Bethanie Van Horne, with the University of Texas Health Science Center at Houston, is researching abuse that occurs to children with birth defects. Her research shows that children born in Texas from 2002 to 2009 suffering from spina bifida were at higher risk for maltreatment before age 2 than children with no birth defects;, children with Down syndrome were at higher risk after age 2; and those with a cleft lip or palate were at increased risk up to age 10.
“The social work side is clear,” Van Horne said. “But a lot of people don't recognize it as a public health issue.”
APHA members hope this kind of work will open up federal and state coffers, especially when public health officials are being asked to do more with less.
Attorney Denise Chrysler with the Network for Public Health Law said state legislators have mandated screening newborns for certain conditions even though there isn't evidence to support the benefits of testing. The result is that resources are diverted from screening programs with proven benefit, she said.
“Technology moves faster than the evidence showing the need for the test,” Chrysler said.

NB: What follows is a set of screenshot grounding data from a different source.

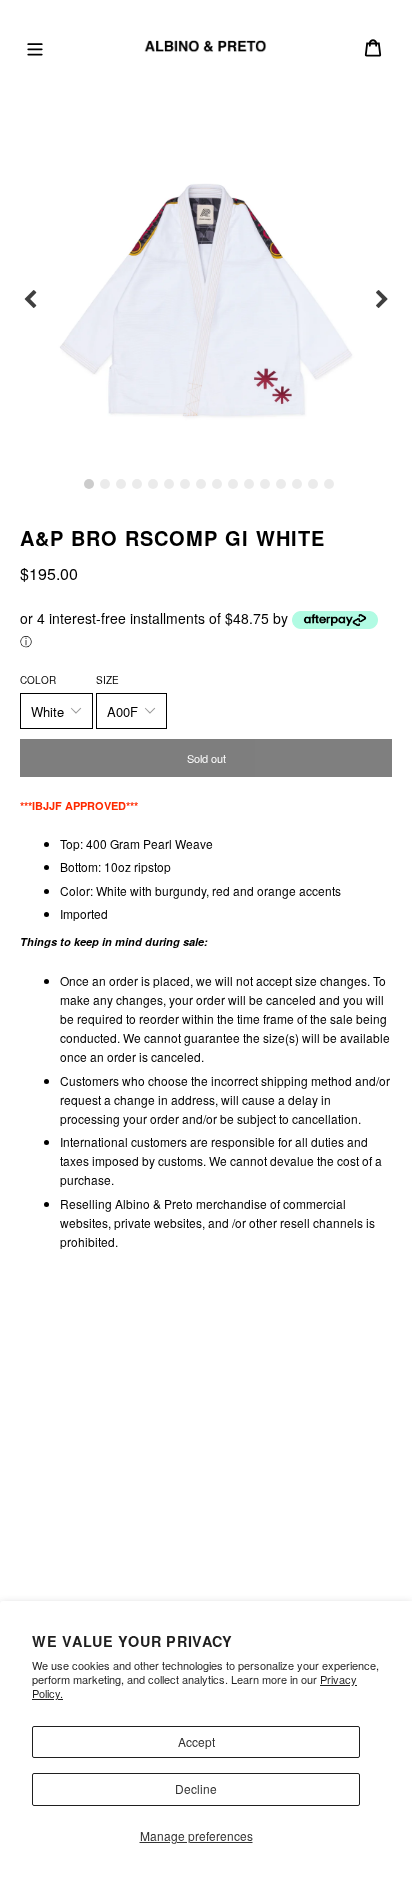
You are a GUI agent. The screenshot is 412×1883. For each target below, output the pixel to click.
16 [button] (329, 484)
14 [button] (297, 484)
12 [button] (265, 484)
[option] (206, 300)
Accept (196, 1741)
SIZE (107, 680)
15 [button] (313, 484)
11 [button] (249, 484)
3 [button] (121, 484)
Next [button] (382, 300)
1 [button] (89, 484)
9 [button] (217, 484)
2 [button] (105, 484)
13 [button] (281, 484)
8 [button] (201, 484)
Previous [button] (30, 300)
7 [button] (185, 484)
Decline (196, 1788)
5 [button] (153, 484)
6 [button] (169, 484)
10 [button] (233, 484)
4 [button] (137, 484)
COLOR (38, 680)
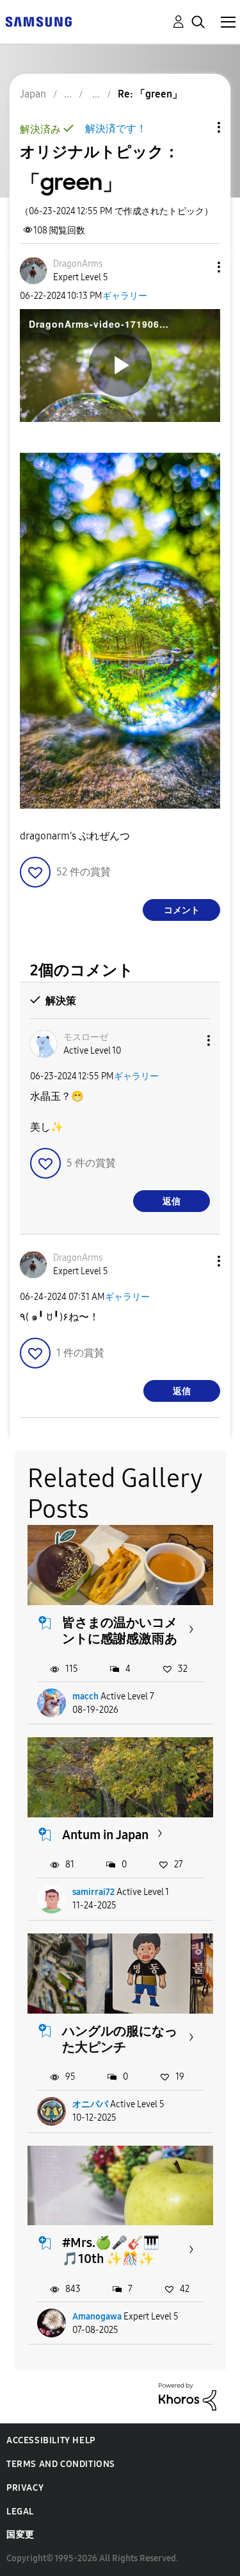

U.S. Surgeon General Vivek Murthy, who recently unveiled a public health campaign aimed at using urban planning to create more walkable cities, suggested that one way to keep pushing through these challenges was to recognize how promoting good health, ultimately, results in promoting equal opportunities.
Environmental effects on public health are a major issue being discussed at the meeting. Benjamin said the public health community doesn't need convincing that climate change is real, but “there are people who need convincing that there's something you can do about climate change.”
“When you're worrying about making sure that all the kids in your community get vaccinated, that the water is safe to drink, that your restaurants are safe to serve food to patrons, and you have a limited budget, trying to get this issue of climate change on your agenda sometimes is a little tougher,” he said.
Murthy suggested that one way to keep pushing through these challenges was to recognize how promoting good health, ultimately, results in promoting equal opportunities.
“This is about something much bigger than health,” he said. “The pursuit of health is the pursuit of justice.”